Ask HN: Proper way to generate confirmation numbers - reaperducer
I&#x27;ve noticed that when I pay my bills online there doesn&#x27;t seem to be any single method of generating confirmation numbers. One credit card uses a 4-digit number. Another uses 9 letters.  The electric company uses six alphanumeric characters.  Are there best practices for this sort of thing, or is everyone winging it?
======
computator
Whatever format you choose, I'd like to suggest that you include a small bit
of identifying info at the beginning of the number. For example, if your
company name is Fictitious Enterprises, your confirmation numbers will always
begin with "fe", as in fe7623. Or, have the confirmation numbers always begin
with, say, "88", as in 887623. This tiny piece of redundancy is tremendously
helpful for customer support staff and for your programs to recognize that a
customer is giving the wrong number. In web forms, you can also prompt people
to enter the number beginning with "fe" or "88". It's not the norm, but
there's plenty of precedent for putting in a redundant prefix like this.

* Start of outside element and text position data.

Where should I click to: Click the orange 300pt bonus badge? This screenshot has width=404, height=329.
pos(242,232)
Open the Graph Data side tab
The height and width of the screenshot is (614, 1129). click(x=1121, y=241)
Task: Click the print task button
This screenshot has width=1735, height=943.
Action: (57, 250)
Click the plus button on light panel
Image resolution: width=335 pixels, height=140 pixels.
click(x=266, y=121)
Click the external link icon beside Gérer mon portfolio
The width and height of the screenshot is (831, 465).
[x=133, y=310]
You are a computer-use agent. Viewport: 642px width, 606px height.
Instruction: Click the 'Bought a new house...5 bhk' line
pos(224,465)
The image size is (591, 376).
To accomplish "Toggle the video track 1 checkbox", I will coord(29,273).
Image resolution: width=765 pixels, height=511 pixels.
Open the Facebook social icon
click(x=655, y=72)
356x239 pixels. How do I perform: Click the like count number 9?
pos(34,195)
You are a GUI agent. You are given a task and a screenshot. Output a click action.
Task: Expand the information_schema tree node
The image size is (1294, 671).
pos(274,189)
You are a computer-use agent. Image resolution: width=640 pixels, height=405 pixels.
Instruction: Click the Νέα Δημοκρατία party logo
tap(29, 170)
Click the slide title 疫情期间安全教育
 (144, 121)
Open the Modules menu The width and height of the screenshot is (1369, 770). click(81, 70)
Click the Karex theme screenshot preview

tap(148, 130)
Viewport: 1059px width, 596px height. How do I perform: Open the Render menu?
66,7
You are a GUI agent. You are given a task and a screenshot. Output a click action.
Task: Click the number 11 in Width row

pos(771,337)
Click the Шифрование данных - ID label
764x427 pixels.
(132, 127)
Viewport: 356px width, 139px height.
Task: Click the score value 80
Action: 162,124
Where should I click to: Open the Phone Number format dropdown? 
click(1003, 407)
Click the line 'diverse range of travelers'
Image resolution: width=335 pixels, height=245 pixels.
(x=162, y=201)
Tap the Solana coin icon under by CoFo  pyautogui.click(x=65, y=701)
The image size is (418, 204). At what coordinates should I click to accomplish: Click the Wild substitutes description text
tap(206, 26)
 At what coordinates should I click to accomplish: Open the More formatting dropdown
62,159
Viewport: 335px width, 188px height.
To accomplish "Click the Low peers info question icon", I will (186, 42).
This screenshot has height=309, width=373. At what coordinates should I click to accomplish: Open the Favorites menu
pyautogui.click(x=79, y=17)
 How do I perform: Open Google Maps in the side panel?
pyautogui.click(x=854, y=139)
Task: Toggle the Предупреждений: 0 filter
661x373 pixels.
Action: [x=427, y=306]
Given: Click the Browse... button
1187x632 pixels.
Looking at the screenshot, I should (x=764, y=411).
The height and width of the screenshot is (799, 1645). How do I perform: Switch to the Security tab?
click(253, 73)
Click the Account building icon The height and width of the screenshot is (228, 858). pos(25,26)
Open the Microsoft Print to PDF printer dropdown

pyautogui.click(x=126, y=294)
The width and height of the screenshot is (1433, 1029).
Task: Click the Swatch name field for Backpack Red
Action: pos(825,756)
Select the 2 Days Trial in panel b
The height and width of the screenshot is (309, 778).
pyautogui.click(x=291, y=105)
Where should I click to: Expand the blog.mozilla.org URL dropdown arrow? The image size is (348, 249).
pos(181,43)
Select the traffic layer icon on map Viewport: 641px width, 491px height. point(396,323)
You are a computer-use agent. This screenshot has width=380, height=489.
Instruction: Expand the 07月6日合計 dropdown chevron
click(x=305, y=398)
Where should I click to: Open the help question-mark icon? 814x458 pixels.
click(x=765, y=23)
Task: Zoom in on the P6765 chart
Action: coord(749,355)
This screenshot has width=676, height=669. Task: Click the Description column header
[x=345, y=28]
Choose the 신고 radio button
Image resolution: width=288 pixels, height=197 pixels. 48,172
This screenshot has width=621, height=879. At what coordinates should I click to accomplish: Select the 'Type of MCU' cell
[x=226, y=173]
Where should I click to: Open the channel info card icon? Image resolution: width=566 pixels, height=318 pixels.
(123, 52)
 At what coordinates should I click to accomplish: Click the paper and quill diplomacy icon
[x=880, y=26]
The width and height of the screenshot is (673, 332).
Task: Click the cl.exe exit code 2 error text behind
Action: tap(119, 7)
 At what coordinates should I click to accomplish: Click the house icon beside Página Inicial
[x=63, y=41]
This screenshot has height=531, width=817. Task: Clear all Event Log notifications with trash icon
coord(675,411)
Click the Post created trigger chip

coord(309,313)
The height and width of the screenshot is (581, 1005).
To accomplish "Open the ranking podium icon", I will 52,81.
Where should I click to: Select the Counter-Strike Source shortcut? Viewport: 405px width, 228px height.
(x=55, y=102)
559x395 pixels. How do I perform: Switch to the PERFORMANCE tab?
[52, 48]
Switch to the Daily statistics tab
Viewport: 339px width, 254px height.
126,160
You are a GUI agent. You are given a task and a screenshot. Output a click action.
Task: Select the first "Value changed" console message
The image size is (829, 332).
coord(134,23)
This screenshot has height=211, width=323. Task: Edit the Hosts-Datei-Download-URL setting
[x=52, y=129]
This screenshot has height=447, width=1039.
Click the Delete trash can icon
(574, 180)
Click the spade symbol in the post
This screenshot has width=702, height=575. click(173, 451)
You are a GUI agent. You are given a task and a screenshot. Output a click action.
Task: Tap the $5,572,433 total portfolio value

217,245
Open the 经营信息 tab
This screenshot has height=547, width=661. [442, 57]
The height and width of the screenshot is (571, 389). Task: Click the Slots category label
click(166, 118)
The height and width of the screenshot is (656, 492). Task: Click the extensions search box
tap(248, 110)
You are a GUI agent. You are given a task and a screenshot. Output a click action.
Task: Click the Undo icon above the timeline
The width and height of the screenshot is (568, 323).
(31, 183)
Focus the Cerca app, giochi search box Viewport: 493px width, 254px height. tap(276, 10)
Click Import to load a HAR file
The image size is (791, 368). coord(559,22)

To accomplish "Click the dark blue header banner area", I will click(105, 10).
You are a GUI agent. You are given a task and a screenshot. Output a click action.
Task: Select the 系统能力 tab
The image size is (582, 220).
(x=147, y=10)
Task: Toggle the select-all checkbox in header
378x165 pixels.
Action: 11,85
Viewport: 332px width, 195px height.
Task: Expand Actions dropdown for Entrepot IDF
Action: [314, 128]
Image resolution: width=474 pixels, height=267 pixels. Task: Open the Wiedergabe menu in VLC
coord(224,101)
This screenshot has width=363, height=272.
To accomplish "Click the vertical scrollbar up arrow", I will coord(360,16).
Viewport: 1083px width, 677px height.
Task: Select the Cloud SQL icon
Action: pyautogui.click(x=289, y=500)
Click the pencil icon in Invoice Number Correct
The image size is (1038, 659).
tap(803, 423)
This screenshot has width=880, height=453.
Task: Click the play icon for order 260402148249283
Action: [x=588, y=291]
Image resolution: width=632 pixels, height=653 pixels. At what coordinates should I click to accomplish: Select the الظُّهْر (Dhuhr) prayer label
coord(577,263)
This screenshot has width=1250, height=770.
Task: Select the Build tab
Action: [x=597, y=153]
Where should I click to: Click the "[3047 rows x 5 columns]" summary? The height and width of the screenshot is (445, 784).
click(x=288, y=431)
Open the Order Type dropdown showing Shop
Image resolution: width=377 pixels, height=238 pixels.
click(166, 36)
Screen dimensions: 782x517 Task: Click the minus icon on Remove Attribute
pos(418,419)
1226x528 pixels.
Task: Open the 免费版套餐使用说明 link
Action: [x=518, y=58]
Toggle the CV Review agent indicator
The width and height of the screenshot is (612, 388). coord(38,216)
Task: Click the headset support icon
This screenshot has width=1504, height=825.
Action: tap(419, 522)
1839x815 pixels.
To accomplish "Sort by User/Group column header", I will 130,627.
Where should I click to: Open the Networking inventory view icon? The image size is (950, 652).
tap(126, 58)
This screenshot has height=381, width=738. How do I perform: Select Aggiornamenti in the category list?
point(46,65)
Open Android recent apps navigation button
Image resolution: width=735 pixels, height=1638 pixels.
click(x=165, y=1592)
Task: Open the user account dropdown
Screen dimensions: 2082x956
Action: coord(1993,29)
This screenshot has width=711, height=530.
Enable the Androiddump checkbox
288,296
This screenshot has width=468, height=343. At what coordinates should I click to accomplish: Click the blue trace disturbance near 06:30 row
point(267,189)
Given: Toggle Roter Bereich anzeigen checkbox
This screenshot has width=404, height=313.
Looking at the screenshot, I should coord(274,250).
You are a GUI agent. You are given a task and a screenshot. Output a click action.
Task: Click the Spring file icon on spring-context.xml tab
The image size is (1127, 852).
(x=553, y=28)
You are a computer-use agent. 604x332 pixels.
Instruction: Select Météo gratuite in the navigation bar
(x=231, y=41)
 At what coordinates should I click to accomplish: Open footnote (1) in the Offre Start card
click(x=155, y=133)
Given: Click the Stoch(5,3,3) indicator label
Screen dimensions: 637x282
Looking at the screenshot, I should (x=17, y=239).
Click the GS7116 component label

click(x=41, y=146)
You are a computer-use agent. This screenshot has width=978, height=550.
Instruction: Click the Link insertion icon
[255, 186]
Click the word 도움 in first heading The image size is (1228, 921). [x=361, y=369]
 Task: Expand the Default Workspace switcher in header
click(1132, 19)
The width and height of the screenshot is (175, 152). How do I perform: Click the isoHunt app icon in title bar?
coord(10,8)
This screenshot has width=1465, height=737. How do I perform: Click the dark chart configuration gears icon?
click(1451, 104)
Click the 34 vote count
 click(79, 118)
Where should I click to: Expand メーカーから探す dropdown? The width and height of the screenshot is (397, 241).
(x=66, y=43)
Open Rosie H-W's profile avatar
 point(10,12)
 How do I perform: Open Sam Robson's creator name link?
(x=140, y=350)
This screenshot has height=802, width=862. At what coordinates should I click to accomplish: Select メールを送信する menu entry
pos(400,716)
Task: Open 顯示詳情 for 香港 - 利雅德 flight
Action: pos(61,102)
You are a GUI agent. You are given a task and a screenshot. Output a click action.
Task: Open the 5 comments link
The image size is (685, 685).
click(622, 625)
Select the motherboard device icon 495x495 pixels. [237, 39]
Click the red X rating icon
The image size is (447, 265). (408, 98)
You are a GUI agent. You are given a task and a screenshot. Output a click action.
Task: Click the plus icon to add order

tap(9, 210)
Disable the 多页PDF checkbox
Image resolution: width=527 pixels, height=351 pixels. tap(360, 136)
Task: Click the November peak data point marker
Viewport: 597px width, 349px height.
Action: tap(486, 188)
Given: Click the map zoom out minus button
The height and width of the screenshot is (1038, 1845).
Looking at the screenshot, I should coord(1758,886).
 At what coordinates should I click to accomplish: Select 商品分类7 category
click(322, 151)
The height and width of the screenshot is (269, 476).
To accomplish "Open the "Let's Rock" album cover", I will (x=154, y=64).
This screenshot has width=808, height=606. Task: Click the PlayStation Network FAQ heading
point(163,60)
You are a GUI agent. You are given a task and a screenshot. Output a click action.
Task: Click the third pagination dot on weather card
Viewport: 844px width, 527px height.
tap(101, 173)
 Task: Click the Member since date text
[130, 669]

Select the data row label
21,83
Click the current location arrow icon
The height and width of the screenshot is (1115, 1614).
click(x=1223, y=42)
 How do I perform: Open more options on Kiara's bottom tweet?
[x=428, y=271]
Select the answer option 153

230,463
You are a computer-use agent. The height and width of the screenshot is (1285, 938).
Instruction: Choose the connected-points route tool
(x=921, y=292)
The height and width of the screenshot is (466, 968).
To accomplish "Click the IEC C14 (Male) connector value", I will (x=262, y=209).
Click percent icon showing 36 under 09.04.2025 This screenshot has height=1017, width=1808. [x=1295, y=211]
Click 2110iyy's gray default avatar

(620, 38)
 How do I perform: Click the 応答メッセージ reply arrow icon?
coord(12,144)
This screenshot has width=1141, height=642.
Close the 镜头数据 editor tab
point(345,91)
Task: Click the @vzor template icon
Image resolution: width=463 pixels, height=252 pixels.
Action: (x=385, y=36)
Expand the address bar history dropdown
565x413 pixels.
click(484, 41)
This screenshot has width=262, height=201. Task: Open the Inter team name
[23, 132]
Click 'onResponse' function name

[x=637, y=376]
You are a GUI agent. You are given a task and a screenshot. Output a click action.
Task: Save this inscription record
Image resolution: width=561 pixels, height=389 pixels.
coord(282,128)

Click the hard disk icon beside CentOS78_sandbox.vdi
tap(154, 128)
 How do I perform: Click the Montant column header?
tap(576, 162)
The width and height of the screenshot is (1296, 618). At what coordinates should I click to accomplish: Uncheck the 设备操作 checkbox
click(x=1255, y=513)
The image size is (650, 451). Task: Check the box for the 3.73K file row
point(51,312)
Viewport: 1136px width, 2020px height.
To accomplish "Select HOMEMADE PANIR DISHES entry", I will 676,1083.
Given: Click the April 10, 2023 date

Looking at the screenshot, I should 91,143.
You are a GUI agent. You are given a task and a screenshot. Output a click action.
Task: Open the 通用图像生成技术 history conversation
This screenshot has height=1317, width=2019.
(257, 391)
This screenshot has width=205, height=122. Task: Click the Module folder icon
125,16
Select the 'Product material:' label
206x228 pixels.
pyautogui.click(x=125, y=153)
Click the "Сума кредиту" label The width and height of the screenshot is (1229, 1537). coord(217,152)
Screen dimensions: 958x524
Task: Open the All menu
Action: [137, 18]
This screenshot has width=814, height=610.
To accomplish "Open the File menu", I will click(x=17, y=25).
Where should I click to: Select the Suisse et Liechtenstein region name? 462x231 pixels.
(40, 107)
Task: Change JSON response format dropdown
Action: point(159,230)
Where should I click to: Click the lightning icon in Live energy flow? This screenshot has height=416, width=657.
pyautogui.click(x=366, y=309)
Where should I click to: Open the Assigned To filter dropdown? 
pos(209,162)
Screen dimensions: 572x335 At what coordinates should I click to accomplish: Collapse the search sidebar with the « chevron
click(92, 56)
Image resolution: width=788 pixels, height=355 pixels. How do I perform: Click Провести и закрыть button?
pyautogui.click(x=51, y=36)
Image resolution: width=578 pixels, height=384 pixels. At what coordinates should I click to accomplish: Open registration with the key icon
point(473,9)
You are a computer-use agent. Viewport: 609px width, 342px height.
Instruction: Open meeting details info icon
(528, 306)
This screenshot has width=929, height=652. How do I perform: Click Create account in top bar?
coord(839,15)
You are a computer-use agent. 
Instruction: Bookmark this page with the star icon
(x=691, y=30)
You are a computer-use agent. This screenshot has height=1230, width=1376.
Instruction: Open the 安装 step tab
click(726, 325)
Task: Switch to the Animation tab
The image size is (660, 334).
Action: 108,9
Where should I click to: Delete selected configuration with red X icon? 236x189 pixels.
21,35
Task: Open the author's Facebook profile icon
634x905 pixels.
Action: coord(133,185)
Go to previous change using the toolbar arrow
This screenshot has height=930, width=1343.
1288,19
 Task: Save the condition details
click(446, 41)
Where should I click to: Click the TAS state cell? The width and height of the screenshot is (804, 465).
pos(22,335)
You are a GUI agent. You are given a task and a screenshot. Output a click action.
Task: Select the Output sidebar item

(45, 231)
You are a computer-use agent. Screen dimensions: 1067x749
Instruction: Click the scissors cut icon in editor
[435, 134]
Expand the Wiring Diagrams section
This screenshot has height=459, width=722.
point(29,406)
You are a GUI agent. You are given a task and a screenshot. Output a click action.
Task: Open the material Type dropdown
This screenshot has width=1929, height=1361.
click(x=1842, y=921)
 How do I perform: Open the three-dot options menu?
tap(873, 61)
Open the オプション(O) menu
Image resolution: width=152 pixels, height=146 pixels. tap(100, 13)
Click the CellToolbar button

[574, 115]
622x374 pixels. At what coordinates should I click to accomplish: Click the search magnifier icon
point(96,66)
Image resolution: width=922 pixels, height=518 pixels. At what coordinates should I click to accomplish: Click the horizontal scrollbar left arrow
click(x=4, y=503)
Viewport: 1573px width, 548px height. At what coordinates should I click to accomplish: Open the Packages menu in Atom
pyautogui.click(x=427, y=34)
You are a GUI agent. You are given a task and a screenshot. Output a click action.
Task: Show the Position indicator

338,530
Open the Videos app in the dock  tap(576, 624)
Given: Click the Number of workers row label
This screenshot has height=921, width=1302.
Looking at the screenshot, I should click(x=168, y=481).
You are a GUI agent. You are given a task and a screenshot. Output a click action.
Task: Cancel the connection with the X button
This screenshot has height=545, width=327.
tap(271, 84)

And for heaven's sake, keep the number to a reasonable length, and if longer
than 6 digits, break it up with hyphens, and make sure that all your web forms
accept the number with or without the hyphens if copied & pasted. I've seen
confirmation numbers, order numbers, etc., that run to absurd 30 or 60 or more
digits, enough to encode all the protons on Earth. There are always cases when
you can't copy & paste (like from screenshots, paper printouts, one device to
another, spoken over the phone), so you don't want crazy lengths.